Completely sequenced genomes
Perform variant calling using the GATK HaplotypeCaller.
java -Xmx8g -jar GenomeAnalysisTK.jar \
-T HaplotypeCaller \
-R reference-genome.fa \
-ploidy 1 \
--input_file alignedreads.bam \
--emitRefConfidence GVCF \
--variant_index_type LINEAR \
--variant_index_parameter 128000 \
-o alignedreads.g.vcf
Bangladesh strains (Field pathogenomics)
To prepare the aligned reads from tophat for variant calling.
java -Xmx8g -jar GenomeAnalysisTK.jar \
-T SplitNCigarReads \
-R reference-genome.fa -I RawData/$seqid/accepted_hits.bam -o RawData/$seqid/accepted_hits.cigarN.bam \
-rf ReassignOneMappingQuality -RMQF 255 -RMQT 60 \
-U ALLOW_N_CIGAR_READS
Perform variant calling using the GATK HaplotypeCaller.
java -Xmx8g -jar GenomeAnalysisTK.jar \
-T HaplotypeCaller \
-R reference-genome.fa \
-ploidy 1 \
--input_file alignedreads.bam \
--emitRefConfidence GVCF \
--variant_index_type LINEAR \
--variant_index_parameter 128000 \
-o alignedreads.g.vcf
Joint variant calling and filtration using the Genome Analysis Toolkit GATK
We generated a joint variant call set using the GATK GenotypeGVCFs.
java -Xmx35g -jar GenomeAnalysisTK.jar \
-T GenotypeGVCFs \
-R reference-genome.fa \
--variant g.vcf.list \
-maxAltAlleles 2 \
-o genotyped.vcf
We removed all non-SNP variants.
java -Xmx16g -jar ~/software/$GATKVERSION/GenomeAnalysisTK.jar \
-T SelectVariants \
-R reference-genome.fa \
-selectType SNP \
--variant genotyped.vcf \
-o genotyped.snp-only.vcf
Finally, we applied several hard filters to remove low-quality SNPs.
QUAL=5000.0
QD=5.0
MQ=20.0
ReadPosRankSum_lower=-2.0
ReadPosRankSum_upper=2.0
MQRankSum_lower=-2.0
MQRankSum_upper=2.0
BaseQRankSum_lower=-2.0
BaseQRankSum_upper=2.0
java -jar ~/software/$GATKVERSION/GenomeAnalysisTK.jar \
-T VariantFiltration \
-R reference-genome.fa \
--variant genotyped.snp-only.vcf \
--filterExpression "AN < $AN" --filterName "nSamples" \
--filterExpression "QD < $QD" --filterName "QDFilter" \
--filterExpression "QUAL < $QUAL" --filterName "QualFilter" \
--filterExpression "MQ < $MQ" --filterName "MQ" \
--filterExpression "ReadPosRankSum < $ReadPosRankSum_lower" --filterName "ReadPosRankSum" \
--filterExpression "ReadPosRankSum > $ReadPosRankSum_upper" --filterName "ReadPosRankSum" \
--filterExpression "MQRankSum < $MQRankSum_lower" --filterName "MQRankSum" \
--filterExpression "MQRankSum > $MQRankSum_upper" --filterName "MQRankSum" \
--filterExpression "BaseQRankSum < $BaseQRankSum_lower" --filterName "BaseQRankSum" \
--filterExpression "BaseQRankSum > $BaseQRankSum_upper" --filterName "BaseQRankSum" \
-o genotyped.snp-only.filters.vcf
Selection of SNPs for phylogenomic analyses using vcftools
We used vcftools to generate a SNP dataset for phylogenomic analyses.

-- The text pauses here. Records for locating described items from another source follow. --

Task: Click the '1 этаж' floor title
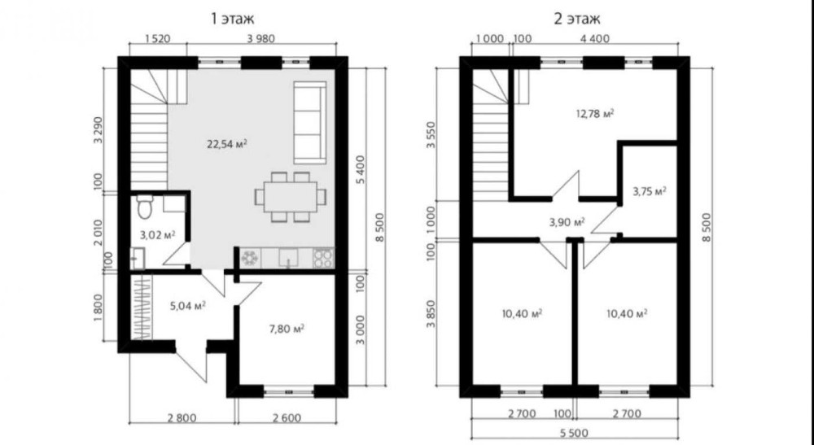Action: pyautogui.click(x=232, y=20)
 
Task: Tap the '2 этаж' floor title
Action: pyautogui.click(x=577, y=20)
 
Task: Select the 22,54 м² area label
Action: pyautogui.click(x=227, y=144)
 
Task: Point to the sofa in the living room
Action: pyautogui.click(x=310, y=122)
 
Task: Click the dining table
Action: pyautogui.click(x=291, y=197)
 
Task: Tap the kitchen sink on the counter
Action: pyautogui.click(x=288, y=258)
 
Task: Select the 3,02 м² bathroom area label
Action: pyautogui.click(x=157, y=235)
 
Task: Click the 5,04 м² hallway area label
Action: pyautogui.click(x=188, y=306)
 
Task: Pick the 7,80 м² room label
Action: pyautogui.click(x=286, y=329)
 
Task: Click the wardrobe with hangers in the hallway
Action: pyautogui.click(x=141, y=307)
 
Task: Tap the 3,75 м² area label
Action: pyautogui.click(x=650, y=191)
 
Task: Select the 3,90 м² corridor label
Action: pyautogui.click(x=567, y=223)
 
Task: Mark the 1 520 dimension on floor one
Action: pyautogui.click(x=158, y=38)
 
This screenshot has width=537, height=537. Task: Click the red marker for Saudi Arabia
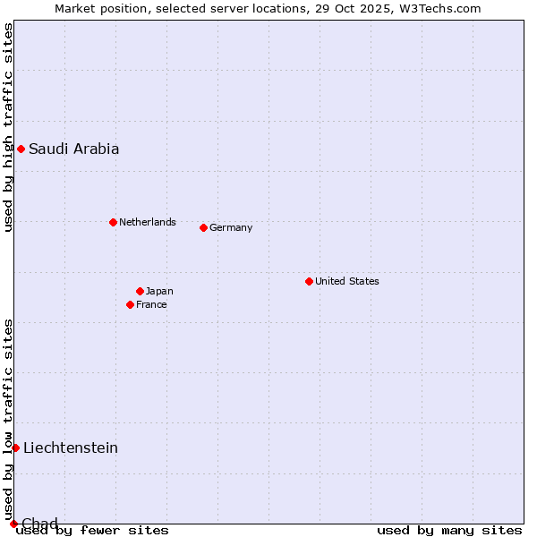coord(21,149)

To avoid biases in the phylogenetic reconstruction, we only retained SNPs that were called in at least 90% of all analyzed strains. Furthermore, we retained a SNP only if the SNP was called in the best sequenced Bangladesh sample 12.

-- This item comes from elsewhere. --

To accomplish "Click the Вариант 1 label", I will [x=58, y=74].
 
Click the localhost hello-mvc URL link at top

vcftools --vcf genotyped.snp-only.filters.vcf \
--positions bangladesh_snps.txt
--max-missing 0.9 --remove-filtered-all --recode \
--out genotyped.snp-only.filters.subset.vcf
Phylogenomic analyses using RAxML and Splitstree
We built a phylogenetic tree from a SNP supermatrix using RAxML version 8.2.8. For detailed parameters see above.
We also constructed a NeighborNet among all wheat blast strains using splitsTree version 4.14.2. For detailed parameters see above.